• _Provided entries_:
==============================

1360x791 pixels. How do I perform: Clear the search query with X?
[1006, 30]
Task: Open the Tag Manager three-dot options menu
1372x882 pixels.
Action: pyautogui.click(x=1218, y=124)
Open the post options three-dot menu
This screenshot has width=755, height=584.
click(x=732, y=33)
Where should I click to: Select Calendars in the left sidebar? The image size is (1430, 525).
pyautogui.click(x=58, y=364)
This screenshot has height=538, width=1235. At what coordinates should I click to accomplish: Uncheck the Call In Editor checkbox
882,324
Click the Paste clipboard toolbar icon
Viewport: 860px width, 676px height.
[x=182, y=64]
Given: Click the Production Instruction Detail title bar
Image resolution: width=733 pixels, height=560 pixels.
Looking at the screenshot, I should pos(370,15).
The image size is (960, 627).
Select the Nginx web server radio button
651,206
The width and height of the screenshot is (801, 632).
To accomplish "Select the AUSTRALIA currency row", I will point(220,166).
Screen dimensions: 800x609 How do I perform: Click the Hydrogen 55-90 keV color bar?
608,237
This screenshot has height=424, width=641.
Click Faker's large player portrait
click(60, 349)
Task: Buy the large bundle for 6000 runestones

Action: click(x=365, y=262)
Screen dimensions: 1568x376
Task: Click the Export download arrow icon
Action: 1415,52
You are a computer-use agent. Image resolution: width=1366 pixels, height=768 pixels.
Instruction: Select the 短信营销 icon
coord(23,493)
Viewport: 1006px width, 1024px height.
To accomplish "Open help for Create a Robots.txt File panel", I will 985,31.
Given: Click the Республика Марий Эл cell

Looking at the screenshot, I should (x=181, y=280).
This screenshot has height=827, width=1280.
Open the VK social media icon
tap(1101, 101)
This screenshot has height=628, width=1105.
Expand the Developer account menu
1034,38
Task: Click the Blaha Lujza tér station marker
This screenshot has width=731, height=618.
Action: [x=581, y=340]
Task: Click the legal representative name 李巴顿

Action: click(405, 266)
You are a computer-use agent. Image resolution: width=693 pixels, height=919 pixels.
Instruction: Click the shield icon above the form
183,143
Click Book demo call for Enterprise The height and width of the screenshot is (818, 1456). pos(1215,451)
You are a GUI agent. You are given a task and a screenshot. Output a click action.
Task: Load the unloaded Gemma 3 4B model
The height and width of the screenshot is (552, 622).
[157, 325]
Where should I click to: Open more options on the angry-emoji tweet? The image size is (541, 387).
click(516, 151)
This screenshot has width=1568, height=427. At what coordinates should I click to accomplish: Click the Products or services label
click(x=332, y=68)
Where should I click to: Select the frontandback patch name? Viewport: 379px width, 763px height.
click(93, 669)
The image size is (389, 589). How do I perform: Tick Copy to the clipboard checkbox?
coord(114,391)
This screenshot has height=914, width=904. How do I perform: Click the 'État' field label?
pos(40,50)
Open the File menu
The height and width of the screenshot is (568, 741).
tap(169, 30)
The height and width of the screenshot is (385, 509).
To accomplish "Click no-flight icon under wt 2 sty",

==============================

• _Work request_: Give back the full listing above verbatim.

• _Solution below_:
1360x791 pixels. How do I perform: Clear the search query with X?
[1006, 30]
Task: Open the Tag Manager three-dot options menu
1372x882 pixels.
Action: pyautogui.click(x=1218, y=124)
Open the post options three-dot menu
This screenshot has width=755, height=584.
click(x=732, y=33)
Where should I click to: Select Calendars in the left sidebar? The image size is (1430, 525).
pyautogui.click(x=58, y=364)
This screenshot has height=538, width=1235. At what coordinates should I click to accomplish: Uncheck the Call In Editor checkbox
882,324
Click the Paste clipboard toolbar icon
Viewport: 860px width, 676px height.
[x=182, y=64]
Given: Click the Production Instruction Detail title bar
Image resolution: width=733 pixels, height=560 pixels.
Looking at the screenshot, I should pos(370,15).
The image size is (960, 627).
Select the Nginx web server radio button
651,206
The width and height of the screenshot is (801, 632).
To accomplish "Select the AUSTRALIA currency row", I will point(220,166).
Screen dimensions: 800x609 How do I perform: Click the Hydrogen 55-90 keV color bar?
608,237
This screenshot has height=424, width=641.
Click Faker's large player portrait
click(60, 349)
Task: Buy the large bundle for 6000 runestones

Action: click(x=365, y=262)
Screen dimensions: 1568x376
Task: Click the Export download arrow icon
Action: 1415,52
You are a computer-use agent. Image resolution: width=1366 pixels, height=768 pixels.
Instruction: Select the 短信营销 icon
coord(23,493)
Viewport: 1006px width, 1024px height.
To accomplish "Open help for Create a Robots.txt File panel", I will 985,31.
Given: Click the Республика Марий Эл cell

Looking at the screenshot, I should (x=181, y=280).
This screenshot has height=827, width=1280.
Open the VK social media icon
tap(1101, 101)
This screenshot has height=628, width=1105.
Expand the Developer account menu
1034,38
Task: Click the Blaha Lujza tér station marker
This screenshot has width=731, height=618.
Action: [x=581, y=340]
Task: Click the legal representative name 李巴顿

Action: click(405, 266)
You are a computer-use agent. Image resolution: width=693 pixels, height=919 pixels.
Instruction: Click the shield icon above the form
183,143
Click Book demo call for Enterprise The height and width of the screenshot is (818, 1456). pos(1215,451)
You are a GUI agent. You are given a task and a screenshot. Output a click action.
Task: Load the unloaded Gemma 3 4B model
The height and width of the screenshot is (552, 622).
[157, 325]
Where should I click to: Open more options on the angry-emoji tweet? The image size is (541, 387).
click(516, 151)
This screenshot has width=1568, height=427. At what coordinates should I click to accomplish: Click the Products or services label
click(x=332, y=68)
Where should I click to: Select the frontandback patch name? Viewport: 379px width, 763px height.
click(93, 669)
The image size is (389, 589). How do I perform: Tick Copy to the clipboard checkbox?
coord(114,391)
This screenshot has height=914, width=904. How do I perform: Click the 'État' field label?
pos(40,50)
Open the File menu
The height and width of the screenshot is (568, 741).
tap(169, 30)
The height and width of the screenshot is (385, 509).
To accomplish "Click no-flight icon under wt 2 sty",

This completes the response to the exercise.